Starting at the row that contains "Click the Tablet visits value 3200" and ending at the last row, swap "Select" for "Choose" and change nothing else. Return only those rows.
[START OF DATA ROWS]
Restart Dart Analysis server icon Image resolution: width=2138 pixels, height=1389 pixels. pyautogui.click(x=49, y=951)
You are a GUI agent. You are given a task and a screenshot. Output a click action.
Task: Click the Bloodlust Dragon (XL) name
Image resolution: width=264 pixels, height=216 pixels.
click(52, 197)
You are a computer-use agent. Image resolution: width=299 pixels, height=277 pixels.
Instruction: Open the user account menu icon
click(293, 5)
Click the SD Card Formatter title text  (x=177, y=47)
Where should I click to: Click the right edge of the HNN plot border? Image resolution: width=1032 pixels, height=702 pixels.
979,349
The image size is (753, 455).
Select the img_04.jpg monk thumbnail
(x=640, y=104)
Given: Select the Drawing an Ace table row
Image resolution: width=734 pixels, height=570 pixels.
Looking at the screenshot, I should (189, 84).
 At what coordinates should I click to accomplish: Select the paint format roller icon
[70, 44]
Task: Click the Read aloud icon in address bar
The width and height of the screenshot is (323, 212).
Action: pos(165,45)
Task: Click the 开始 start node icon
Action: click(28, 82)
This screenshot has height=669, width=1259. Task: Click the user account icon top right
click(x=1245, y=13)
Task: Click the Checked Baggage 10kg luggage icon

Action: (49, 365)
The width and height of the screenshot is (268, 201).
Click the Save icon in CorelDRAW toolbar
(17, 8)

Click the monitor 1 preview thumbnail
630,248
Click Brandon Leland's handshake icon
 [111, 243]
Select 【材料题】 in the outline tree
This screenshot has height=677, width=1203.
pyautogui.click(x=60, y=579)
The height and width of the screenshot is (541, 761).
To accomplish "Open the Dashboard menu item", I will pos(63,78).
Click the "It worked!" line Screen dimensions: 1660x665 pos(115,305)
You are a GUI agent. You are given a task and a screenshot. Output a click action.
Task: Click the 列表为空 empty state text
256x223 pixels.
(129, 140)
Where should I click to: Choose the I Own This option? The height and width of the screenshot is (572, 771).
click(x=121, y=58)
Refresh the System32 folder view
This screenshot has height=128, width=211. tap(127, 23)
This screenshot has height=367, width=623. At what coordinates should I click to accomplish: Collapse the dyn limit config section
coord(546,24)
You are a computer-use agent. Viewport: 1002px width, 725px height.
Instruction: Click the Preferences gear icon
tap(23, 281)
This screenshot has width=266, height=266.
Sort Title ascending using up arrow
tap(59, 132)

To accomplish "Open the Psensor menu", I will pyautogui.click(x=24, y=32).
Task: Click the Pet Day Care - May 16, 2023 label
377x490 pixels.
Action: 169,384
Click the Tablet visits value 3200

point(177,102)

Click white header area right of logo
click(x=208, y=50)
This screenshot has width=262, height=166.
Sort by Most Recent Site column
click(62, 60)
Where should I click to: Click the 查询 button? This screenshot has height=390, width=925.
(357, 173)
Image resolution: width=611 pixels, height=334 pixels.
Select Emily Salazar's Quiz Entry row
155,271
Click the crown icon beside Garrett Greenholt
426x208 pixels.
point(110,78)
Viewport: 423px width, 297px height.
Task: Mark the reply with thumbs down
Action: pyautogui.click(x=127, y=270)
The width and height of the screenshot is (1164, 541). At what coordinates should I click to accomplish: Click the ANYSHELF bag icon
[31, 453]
[END OF DATA ROWS]
RESULT FOR THIS EXERCISE:
Click the Tablet visits value 3200

point(177,102)

Click white header area right of logo
click(x=208, y=50)
This screenshot has width=262, height=166.
Sort by Most Recent Site column
click(62, 60)
Where should I click to: Click the 查询 button? This screenshot has height=390, width=925.
(357, 173)
Image resolution: width=611 pixels, height=334 pixels.
Choose Emily Salazar's Quiz Entry row
155,271
Click the crown icon beside Garrett Greenholt
426x208 pixels.
point(110,78)
Viewport: 423px width, 297px height.
Task: Mark the reply with thumbs down
Action: pyautogui.click(x=127, y=270)
The width and height of the screenshot is (1164, 541). At what coordinates should I click to accomplish: Click the ANYSHELF bag icon
[31, 453]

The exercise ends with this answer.